When James and John who were with Jesus heard this they were ready to have the Samaritans consumed by fire… they were obviously slightly angry… But Jesus rebuked them, showing perhaps a lost virtue in today’s world, and often in the church, the virtue of tolerance…
We then read on and someone, we’re not told who, says to Jesus “I will follow you wherever you go…” Jesus said to him “Foxes have holes, and the birds of the air have nests; but the Son of Man has nowhere to lay his head.”
I think I can probably safely say that all of us here have somewhere to lay our heads, but for those in our world who are displaced, a refuge is needed as sadly we see far too often. Yet sometimes those of us who follow Christ need a refuge also. A safe place, a haven to reconnect with the God we have chosen to follow, and that haven will differ for all of us.
Yet in today’s gospel story, Jesus, at that particular time, had no such place and the message that came across to his would be followers was basically it can be a tough call. Jesus never says it will be easy we are never called under false pretences.
It would seem that Jesus’ words “Take up your cross daily” had never been spelled out so concretely.
Jesus, now, set towards Jerusalem had no bargains to offer, it was either follow me or don’t…, no half measures.
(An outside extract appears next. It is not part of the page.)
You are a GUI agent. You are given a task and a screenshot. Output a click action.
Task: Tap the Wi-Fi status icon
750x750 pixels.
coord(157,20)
Understandably, at times, we all follow Jesus in half measures; we often put things before Christ. But all who are ordained, put their hand on the plough without looking back knowing the vows they make are for ever, and that with God’s help they will go out proclaiming the kingdom.
However, all of us, will at times get things wrong so Petertide is a perfect time for ordinations to take place!
Peter thought he would be Jesus’ follower to the ends of the earth and when Jesus told him that before the night was out he would have disowned him – he protested “I will never desert you”. But of course we know the story and we remember Jesus saying to Peter “before the cock crows today, you will disown me three times.”
Yet we can gain such hope from this because with all his failings Peter became the rock on which Christ built his church.
Peter helps us to understand that we may well put our hand on the plough and go forward but we may not always plough in straight lines…and that’s ok.
Jesus had set his face to Jerusalem and nothing was going to stop him… because the journey he was on was for each of us. He knew exactly what he had to do, he didn’t run away like Peter, or like we do from time to time. No! he stayed the course and he died for us and for our freedom. The Galatians reading tells us that we were called to freedom. The freedom Christ calls us to is freedom to love one another, not a self-indulgent freedom. It is not a freedom to do just as we like, or a freedom from pain and suffering it is a freedom to live a life worthy of Christ. Peter proves that we can all be reconciled to God.
Jesus does not only tolerate us as the gospel proved, he loves us beyond all knowing, and sometimes there are no words to describe this, sometimes words are not enough, so to explain this Jesus’ wounds become the clinching argument.
There is picture by Iain Mckillop called, the reconciliation of Peter in the picture Peter is being embraced by Jesus, but the embrace begins to open once again the wounds on Jesus’ body, the wounds where he had been flogged. The wounds by which Peter was healed.
Moreover, we are also constantly being reconciled to God, we are constantly being healed, and we are constantly being loved. Even when like Peter we get things totally wrong we can confidently say “By Jesus’ wounds we are healed.” Amen.